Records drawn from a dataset
• • • • •

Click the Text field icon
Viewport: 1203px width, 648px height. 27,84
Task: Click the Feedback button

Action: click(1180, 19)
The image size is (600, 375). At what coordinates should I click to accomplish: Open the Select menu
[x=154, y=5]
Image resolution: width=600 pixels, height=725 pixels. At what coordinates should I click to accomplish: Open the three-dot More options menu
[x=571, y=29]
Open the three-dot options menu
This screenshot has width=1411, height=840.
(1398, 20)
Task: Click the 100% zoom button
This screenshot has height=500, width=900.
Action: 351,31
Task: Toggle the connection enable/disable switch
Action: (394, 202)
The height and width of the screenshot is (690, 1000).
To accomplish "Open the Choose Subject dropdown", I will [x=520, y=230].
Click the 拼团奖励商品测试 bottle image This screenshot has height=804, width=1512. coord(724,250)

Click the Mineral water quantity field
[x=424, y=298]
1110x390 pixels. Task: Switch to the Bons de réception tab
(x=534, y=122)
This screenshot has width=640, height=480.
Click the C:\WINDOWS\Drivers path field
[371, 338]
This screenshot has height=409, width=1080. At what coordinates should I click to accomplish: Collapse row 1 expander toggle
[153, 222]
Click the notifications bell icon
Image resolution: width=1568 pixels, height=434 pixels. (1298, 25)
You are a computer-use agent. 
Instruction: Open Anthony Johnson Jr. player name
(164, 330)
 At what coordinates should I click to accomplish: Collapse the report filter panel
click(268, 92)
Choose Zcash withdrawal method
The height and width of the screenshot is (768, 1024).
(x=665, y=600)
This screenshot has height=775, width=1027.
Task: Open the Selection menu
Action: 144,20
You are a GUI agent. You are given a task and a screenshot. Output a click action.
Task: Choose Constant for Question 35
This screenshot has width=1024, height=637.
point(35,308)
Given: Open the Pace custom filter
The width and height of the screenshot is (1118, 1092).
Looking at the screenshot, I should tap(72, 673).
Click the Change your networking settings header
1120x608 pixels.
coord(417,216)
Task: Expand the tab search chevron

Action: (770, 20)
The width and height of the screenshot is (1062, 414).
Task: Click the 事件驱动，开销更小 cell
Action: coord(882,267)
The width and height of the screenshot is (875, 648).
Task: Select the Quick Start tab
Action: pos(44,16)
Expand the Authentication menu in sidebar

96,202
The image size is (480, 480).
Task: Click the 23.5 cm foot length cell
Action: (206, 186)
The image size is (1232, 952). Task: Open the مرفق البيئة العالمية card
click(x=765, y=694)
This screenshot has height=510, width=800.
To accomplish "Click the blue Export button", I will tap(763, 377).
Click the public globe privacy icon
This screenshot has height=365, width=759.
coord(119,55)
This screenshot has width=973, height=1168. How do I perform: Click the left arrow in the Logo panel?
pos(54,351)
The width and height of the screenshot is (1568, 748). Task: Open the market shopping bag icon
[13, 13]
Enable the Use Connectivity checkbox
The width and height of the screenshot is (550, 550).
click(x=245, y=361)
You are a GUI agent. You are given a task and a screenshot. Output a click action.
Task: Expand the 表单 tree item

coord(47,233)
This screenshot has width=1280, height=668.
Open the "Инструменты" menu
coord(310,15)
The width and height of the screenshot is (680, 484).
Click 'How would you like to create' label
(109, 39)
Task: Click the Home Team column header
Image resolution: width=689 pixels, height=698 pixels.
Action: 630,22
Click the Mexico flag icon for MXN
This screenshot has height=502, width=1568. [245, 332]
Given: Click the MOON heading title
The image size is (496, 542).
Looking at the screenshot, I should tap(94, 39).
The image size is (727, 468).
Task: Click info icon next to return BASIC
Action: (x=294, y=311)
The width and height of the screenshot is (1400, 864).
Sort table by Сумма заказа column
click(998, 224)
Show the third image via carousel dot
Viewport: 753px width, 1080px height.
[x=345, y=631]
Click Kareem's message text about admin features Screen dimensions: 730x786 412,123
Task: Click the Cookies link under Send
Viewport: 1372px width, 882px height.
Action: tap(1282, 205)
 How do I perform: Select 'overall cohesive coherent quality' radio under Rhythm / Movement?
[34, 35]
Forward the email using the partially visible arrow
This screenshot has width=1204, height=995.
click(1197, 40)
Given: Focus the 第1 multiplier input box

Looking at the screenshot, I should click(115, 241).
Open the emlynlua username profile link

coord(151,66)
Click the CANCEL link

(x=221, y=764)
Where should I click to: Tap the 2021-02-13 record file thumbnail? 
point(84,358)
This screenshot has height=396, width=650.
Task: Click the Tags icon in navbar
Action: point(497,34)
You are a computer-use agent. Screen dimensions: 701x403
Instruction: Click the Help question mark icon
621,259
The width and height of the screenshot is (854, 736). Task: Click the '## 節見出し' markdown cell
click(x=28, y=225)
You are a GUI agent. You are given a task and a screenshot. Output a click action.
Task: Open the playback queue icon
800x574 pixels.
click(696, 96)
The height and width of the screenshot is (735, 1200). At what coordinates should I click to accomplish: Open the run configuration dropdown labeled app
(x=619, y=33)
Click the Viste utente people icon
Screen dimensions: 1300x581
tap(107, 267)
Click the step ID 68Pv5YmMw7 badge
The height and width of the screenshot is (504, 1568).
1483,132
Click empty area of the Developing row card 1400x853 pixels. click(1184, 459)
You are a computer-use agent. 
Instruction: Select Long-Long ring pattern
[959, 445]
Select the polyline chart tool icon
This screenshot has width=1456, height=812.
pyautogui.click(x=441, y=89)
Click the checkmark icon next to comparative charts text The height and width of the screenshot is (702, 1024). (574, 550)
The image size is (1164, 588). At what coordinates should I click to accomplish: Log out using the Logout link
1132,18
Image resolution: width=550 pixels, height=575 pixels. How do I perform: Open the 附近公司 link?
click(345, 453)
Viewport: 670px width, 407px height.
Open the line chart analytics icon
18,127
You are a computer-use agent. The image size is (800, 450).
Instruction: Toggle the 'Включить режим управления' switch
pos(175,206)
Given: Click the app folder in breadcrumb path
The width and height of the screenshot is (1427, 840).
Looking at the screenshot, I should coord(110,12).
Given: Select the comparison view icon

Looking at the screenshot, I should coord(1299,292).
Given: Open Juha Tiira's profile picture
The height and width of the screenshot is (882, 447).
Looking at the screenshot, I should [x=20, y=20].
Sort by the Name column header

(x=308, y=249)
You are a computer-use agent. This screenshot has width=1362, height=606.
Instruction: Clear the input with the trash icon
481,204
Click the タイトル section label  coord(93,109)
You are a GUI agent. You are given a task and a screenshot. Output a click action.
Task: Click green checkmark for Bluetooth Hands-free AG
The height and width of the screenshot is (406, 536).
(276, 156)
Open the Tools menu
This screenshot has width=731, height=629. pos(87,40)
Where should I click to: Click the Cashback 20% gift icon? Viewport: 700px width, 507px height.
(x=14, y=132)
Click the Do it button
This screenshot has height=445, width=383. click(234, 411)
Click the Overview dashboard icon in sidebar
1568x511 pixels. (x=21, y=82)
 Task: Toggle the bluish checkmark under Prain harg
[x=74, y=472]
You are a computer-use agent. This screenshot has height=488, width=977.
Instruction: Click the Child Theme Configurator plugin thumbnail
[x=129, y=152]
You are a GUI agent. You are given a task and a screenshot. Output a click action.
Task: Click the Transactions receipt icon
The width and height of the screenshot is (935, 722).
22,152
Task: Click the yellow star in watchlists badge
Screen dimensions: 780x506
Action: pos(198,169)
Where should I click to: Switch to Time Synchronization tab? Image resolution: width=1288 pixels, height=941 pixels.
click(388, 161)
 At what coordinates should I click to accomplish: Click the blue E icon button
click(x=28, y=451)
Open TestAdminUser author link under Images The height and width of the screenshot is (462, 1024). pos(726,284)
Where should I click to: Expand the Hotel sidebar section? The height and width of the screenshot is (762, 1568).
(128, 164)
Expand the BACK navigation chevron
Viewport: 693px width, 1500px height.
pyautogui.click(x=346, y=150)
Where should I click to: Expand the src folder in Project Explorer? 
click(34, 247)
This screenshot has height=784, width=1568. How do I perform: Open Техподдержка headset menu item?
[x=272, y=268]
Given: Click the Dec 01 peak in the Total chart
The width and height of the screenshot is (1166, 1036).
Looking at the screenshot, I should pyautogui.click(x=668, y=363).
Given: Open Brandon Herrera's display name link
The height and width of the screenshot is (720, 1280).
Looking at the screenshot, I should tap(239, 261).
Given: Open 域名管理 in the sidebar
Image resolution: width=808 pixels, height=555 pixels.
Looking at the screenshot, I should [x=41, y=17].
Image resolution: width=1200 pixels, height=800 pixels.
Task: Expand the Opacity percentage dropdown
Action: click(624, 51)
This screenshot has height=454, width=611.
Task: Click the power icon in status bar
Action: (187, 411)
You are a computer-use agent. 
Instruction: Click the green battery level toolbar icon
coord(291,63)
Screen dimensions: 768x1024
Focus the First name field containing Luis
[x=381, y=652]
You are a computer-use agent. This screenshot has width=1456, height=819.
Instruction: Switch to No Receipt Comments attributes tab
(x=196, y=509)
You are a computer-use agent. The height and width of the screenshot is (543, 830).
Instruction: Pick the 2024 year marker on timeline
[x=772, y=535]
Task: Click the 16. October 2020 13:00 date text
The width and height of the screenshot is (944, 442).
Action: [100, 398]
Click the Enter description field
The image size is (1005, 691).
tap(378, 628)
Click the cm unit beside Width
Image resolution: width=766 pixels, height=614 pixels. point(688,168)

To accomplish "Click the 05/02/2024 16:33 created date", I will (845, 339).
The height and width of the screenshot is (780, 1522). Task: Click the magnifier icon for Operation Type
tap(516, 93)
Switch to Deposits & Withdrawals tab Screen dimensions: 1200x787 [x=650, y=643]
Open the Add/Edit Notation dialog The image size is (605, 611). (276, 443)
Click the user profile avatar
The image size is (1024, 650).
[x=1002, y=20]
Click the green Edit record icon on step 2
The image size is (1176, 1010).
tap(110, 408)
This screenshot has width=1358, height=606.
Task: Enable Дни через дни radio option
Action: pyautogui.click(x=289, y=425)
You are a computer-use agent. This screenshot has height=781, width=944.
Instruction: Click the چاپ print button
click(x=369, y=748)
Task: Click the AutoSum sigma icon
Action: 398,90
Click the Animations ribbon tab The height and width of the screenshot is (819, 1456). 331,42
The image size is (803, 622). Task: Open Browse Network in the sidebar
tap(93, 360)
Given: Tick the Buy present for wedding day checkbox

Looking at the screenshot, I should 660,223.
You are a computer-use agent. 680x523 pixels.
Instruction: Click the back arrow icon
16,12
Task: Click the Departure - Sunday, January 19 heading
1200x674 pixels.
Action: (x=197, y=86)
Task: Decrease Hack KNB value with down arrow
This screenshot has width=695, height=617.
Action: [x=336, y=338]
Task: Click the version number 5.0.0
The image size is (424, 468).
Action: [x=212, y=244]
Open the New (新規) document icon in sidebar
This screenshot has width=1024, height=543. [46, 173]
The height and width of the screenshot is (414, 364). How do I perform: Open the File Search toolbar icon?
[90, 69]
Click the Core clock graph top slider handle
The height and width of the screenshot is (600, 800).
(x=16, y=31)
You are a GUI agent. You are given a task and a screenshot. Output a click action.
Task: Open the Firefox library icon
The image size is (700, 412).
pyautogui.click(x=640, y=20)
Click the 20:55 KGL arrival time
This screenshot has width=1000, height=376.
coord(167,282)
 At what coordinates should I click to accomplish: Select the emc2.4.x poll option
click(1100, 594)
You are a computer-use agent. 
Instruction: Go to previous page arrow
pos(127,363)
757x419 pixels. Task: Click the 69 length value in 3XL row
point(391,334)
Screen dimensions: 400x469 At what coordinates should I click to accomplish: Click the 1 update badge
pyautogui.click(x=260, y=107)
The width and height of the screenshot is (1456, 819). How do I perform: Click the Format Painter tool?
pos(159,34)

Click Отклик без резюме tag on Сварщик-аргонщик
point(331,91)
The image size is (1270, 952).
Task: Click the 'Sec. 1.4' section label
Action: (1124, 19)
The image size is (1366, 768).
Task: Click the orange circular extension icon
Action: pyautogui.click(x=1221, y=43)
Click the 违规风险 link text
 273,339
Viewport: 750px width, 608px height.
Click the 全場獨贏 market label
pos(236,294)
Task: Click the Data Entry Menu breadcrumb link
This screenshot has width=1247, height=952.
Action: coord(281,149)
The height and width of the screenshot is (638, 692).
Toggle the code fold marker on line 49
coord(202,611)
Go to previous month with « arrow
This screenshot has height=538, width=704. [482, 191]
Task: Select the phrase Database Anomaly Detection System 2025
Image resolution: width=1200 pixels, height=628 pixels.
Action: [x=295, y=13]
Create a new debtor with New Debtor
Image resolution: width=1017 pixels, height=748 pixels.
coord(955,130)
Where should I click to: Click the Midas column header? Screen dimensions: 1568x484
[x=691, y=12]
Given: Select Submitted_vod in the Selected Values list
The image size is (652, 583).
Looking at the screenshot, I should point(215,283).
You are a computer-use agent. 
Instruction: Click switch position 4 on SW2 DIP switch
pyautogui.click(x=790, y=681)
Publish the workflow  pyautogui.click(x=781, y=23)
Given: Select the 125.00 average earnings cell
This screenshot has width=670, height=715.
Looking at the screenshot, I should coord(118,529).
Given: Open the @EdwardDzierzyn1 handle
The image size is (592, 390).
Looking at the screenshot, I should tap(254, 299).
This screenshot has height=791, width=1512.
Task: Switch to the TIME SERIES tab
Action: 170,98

• • • • •

**How to complete this task**
What is needed is an exact copy of the lines above, from the one containing "Image resolution: width=600" through the one containing "Task: Click the 100% zoom button", with nothing added.

**Problem solution**
Image resolution: width=600 pixels, height=725 pixels. At what coordinates should I click to accomplish: Open the three-dot More options menu
[x=571, y=29]
Open the three-dot options menu
This screenshot has width=1411, height=840.
(1398, 20)
Task: Click the 100% zoom button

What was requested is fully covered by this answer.